§ **Task prompt**: For this exercise, transcribe the records below without changing a word.

§ **Given records**:
◆ ◆ ◆ ◆

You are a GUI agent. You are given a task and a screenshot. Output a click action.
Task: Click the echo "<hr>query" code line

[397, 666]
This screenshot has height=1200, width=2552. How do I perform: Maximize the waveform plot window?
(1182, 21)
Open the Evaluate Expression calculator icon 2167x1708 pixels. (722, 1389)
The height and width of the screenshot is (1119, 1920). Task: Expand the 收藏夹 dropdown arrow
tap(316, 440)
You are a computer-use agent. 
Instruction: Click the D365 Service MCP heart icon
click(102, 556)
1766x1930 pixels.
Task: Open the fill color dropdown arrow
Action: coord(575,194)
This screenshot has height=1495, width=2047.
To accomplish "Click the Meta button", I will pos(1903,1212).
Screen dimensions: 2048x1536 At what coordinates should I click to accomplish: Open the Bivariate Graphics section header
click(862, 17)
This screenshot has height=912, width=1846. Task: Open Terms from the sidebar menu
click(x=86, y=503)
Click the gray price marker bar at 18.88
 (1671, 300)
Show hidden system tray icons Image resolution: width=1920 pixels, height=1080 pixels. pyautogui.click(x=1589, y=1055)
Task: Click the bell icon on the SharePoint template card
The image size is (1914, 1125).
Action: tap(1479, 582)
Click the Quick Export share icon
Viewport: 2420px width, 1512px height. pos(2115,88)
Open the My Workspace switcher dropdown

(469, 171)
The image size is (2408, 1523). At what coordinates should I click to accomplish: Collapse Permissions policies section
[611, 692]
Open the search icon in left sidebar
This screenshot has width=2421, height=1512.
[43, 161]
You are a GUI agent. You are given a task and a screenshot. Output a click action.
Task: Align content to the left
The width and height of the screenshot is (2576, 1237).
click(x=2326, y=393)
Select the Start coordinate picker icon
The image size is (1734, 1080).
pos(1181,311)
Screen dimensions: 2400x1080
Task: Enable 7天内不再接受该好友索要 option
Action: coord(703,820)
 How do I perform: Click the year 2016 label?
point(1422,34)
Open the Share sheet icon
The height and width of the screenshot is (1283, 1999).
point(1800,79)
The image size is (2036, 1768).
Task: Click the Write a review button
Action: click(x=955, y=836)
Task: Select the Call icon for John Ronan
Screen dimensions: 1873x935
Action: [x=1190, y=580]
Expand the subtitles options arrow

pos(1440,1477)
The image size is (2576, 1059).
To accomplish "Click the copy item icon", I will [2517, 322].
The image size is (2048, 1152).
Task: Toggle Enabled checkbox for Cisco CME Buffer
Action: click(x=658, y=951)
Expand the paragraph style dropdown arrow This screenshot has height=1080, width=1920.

◆ ◆ ◆ ◆

§ **Task answer**:
You are a GUI agent. You are given a task and a screenshot. Output a click action.
Task: Click the echo "<hr>query" code line

[397, 666]
This screenshot has height=1200, width=2552. How do I perform: Maximize the waveform plot window?
(1182, 21)
Open the Evaluate Expression calculator icon 2167x1708 pixels. (722, 1389)
The height and width of the screenshot is (1119, 1920). Task: Expand the 收藏夹 dropdown arrow
tap(316, 440)
You are a computer-use agent. 
Instruction: Click the D365 Service MCP heart icon
click(102, 556)
1766x1930 pixels.
Task: Open the fill color dropdown arrow
Action: coord(575,194)
This screenshot has height=1495, width=2047.
To accomplish "Click the Meta button", I will pos(1903,1212).
Screen dimensions: 2048x1536 At what coordinates should I click to accomplish: Open the Bivariate Graphics section header
click(862, 17)
This screenshot has height=912, width=1846. Task: Open Terms from the sidebar menu
click(x=86, y=503)
Click the gray price marker bar at 18.88
 (1671, 300)
Show hidden system tray icons Image resolution: width=1920 pixels, height=1080 pixels. pyautogui.click(x=1589, y=1055)
Task: Click the bell icon on the SharePoint template card
The image size is (1914, 1125).
Action: tap(1479, 582)
Click the Quick Export share icon
Viewport: 2420px width, 1512px height. pos(2115,88)
Open the My Workspace switcher dropdown

(469, 171)
The image size is (2408, 1523). At what coordinates should I click to accomplish: Collapse Permissions policies section
[611, 692]
Open the search icon in left sidebar
This screenshot has width=2421, height=1512.
[43, 161]
You are a GUI agent. You are given a task and a screenshot. Output a click action.
Task: Align content to the left
The width and height of the screenshot is (2576, 1237).
click(x=2326, y=393)
Select the Start coordinate picker icon
The image size is (1734, 1080).
pos(1181,311)
Screen dimensions: 2400x1080
Task: Enable 7天内不再接受该好友索要 option
Action: coord(703,820)
 How do I perform: Click the year 2016 label?
point(1422,34)
Open the Share sheet icon
The height and width of the screenshot is (1283, 1999).
point(1800,79)
The image size is (2036, 1768).
Task: Click the Write a review button
Action: click(x=955, y=836)
Task: Select the Call icon for John Ronan
Screen dimensions: 1873x935
Action: [x=1190, y=580]
Expand the subtitles options arrow

pos(1440,1477)
The image size is (2576, 1059).
To accomplish "Click the copy item icon", I will [2517, 322].
The image size is (2048, 1152).
Task: Toggle Enabled checkbox for Cisco CME Buffer
Action: click(x=658, y=951)
Expand the paragraph style dropdown arrow This screenshot has height=1080, width=1920.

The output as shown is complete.